> [What the task requires]: Report back each line of the data that contains the word "STABLE".

Supplied records section start

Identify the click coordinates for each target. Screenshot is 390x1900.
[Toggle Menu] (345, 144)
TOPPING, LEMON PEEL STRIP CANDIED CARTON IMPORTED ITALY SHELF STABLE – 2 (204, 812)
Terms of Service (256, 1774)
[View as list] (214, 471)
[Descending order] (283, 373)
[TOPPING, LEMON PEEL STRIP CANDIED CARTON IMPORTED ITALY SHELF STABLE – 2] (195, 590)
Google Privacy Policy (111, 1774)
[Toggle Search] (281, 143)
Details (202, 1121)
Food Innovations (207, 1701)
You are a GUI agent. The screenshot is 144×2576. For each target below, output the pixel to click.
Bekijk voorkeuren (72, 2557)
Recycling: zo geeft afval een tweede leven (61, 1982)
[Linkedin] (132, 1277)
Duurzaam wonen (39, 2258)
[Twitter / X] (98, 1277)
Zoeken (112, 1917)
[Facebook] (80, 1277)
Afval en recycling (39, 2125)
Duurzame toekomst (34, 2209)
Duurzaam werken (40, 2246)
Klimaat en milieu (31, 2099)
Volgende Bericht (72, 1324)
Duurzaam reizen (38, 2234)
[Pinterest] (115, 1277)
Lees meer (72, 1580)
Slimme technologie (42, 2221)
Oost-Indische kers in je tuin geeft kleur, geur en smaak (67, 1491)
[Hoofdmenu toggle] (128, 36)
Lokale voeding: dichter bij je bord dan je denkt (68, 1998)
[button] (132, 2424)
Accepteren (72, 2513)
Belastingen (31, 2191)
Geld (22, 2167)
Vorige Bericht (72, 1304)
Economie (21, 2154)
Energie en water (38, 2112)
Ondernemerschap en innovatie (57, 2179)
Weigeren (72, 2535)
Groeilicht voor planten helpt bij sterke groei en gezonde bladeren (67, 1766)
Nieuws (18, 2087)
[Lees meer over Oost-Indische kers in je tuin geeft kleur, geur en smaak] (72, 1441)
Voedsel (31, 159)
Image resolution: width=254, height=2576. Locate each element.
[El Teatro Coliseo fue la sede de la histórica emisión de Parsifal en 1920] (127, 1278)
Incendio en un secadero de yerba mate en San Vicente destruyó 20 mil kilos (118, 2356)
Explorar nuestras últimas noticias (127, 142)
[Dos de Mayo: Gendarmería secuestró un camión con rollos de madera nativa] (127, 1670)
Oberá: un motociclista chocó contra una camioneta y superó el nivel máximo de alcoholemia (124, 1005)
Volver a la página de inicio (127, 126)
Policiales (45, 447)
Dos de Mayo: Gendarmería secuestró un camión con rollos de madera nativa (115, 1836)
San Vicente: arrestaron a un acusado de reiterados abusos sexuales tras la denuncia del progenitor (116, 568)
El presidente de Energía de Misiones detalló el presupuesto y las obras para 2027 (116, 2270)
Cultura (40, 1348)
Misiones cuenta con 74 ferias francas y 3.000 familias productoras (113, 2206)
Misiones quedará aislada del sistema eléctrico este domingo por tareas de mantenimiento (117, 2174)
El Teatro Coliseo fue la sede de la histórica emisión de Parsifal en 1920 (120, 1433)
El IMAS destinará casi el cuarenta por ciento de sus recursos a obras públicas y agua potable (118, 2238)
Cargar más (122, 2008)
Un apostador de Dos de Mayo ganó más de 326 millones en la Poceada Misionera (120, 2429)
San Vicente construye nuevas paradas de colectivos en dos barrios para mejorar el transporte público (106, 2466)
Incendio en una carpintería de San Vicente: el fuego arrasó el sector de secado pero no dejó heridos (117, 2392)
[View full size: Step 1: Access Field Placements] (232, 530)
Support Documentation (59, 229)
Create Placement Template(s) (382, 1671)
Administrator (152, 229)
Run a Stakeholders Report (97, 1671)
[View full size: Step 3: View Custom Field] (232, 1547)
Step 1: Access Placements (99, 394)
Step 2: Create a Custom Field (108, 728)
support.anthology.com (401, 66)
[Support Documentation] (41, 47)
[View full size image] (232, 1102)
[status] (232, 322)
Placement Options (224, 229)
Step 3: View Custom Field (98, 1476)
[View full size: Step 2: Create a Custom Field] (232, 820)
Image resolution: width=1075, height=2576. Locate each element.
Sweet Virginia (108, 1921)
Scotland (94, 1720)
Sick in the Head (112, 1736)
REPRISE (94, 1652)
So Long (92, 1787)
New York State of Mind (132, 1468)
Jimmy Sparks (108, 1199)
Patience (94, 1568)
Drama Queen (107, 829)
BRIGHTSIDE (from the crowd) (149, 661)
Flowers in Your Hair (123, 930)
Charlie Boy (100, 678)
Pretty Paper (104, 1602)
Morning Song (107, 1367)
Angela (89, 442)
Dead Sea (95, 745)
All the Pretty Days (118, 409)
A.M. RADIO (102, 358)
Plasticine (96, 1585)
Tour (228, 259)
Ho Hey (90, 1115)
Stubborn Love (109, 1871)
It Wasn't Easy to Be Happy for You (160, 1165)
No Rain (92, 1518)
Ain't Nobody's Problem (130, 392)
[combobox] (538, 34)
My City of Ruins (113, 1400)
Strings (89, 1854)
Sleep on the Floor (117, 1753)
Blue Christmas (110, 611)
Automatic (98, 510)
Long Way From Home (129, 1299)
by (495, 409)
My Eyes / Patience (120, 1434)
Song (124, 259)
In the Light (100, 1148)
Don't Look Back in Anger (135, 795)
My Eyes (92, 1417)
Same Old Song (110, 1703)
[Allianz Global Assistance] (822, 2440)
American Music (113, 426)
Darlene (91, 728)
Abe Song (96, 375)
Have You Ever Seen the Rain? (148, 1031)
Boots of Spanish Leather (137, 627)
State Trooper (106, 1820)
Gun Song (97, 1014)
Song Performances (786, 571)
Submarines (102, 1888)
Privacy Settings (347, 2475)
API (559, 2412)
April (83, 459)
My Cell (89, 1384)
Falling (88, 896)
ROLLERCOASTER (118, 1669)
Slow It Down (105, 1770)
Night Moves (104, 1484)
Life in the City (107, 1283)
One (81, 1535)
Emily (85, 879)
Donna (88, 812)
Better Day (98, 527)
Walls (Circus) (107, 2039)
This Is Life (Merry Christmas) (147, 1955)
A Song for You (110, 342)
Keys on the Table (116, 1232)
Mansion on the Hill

Supplied records section end

> [Solution to the exercise]:
TOPPING, LEMON PEEL STRIP CANDIED CARTON IMPORTED ITALY SHELF STABLE – 2 (204, 812)
[TOPPING, LEMON PEEL STRIP CANDIED CARTON IMPORTED ITALY SHELF STABLE – 2] (195, 590)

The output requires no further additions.